The Canadiens were supposed to be Canada’s hope this year. They were the only team worth anything, especially after such a raring start that saw them win piles and piles of games before you-know-who went down with an injury.

And since the injury to Carey Price, which has been the linchpin of this season’s decline into awfulness, the Canadiens haven’t found footing. Prior to his downfall, Montreal was playing magical hockey. No question about it.

But now that they’re staring down a horrible skid and have waved goodbye to their playoff hopes, the finger-pointing has begun. The team has been, as some are fond of saying, “exposed for what it truly is.” Without Price, these Habs are “nothing.”

To an extent, that’s true. The Canadiens are weak up the middle and play a brand of hockey that most teams see coming from a mile away. Without Price to hold the fort, their run-and-gun tempo is stifled and creativity falls with it.

But other players have collapsed under the pressure, too, and there’s plenty of blame to go around.

Tomas Plekanec has 35 points in 52 games, but the foundation for those deceptively impressive numbers was built when things were rolling. As of Friday’s reporting, he’s had just seven in his last 21. Or there’s Jeff Petry, recently lambasted by Georges Laraque of all people for his lack of interest and his “terrible play.”

Alexei Emelin is another expensive piece to a puzzle that doesn’t work right now, while David Desharnais’s production has also cratered.

Blame has also fallen to the coaching, with every loss leading to rousing calls for Michel Therrien’s job. General manager Marc Bergevin has said he’s standing by his man no matter what happens, but that hasn’t helped quell the rage from the sidelines. And it makes sense: prior to Price’s injury, the Habs had won more games than any other team since the 2012-2013 NHL lockout.
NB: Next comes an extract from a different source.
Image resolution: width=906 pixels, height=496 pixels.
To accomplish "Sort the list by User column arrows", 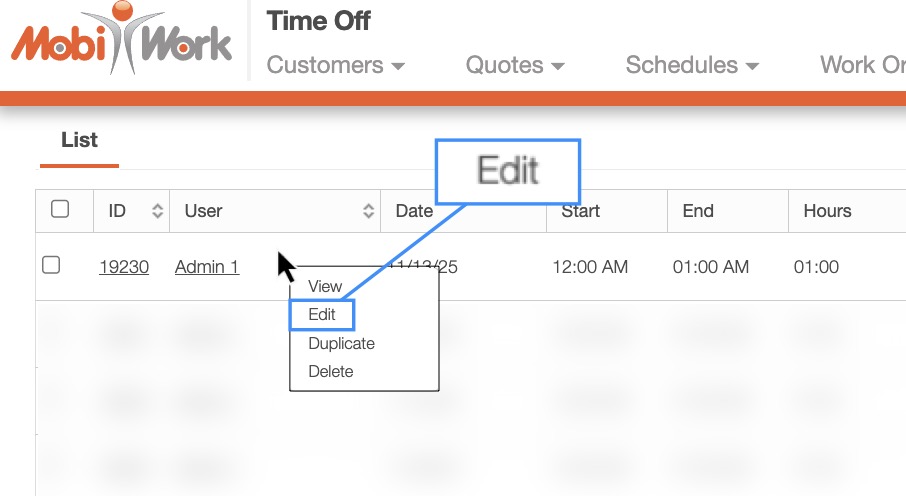I will (x=368, y=211).
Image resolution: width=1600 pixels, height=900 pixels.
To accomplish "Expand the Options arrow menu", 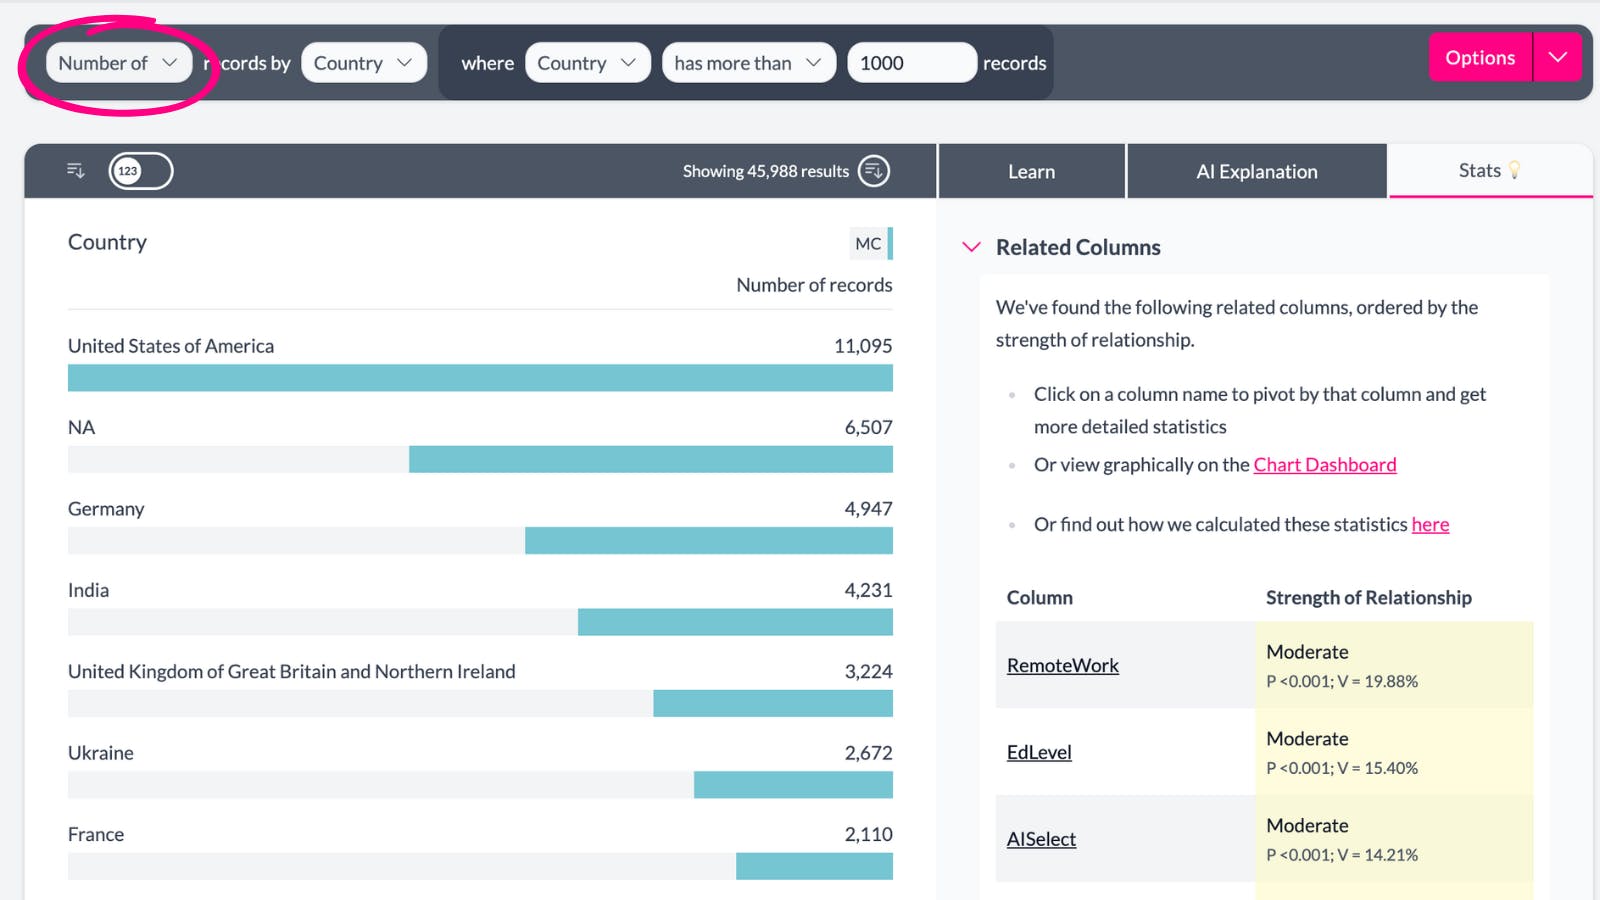I will click(1557, 58).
This is a frustrated hockey team and a frustrated fanbase, but there are no easy answers. Things will not turn around because a coach is fired or because a player is traded. And Montreal lacks for options right now, especially when it comes to filling the gaps they have.

Right now, the best thing for this franchise to do is wait for next year. Price should be healthy to start the 2016-2017 season and the team can look forward to selling some deadweight when the trade deadline rolls around. They can still salvage something in this wreckage and point the Habs ahead to start anew next season.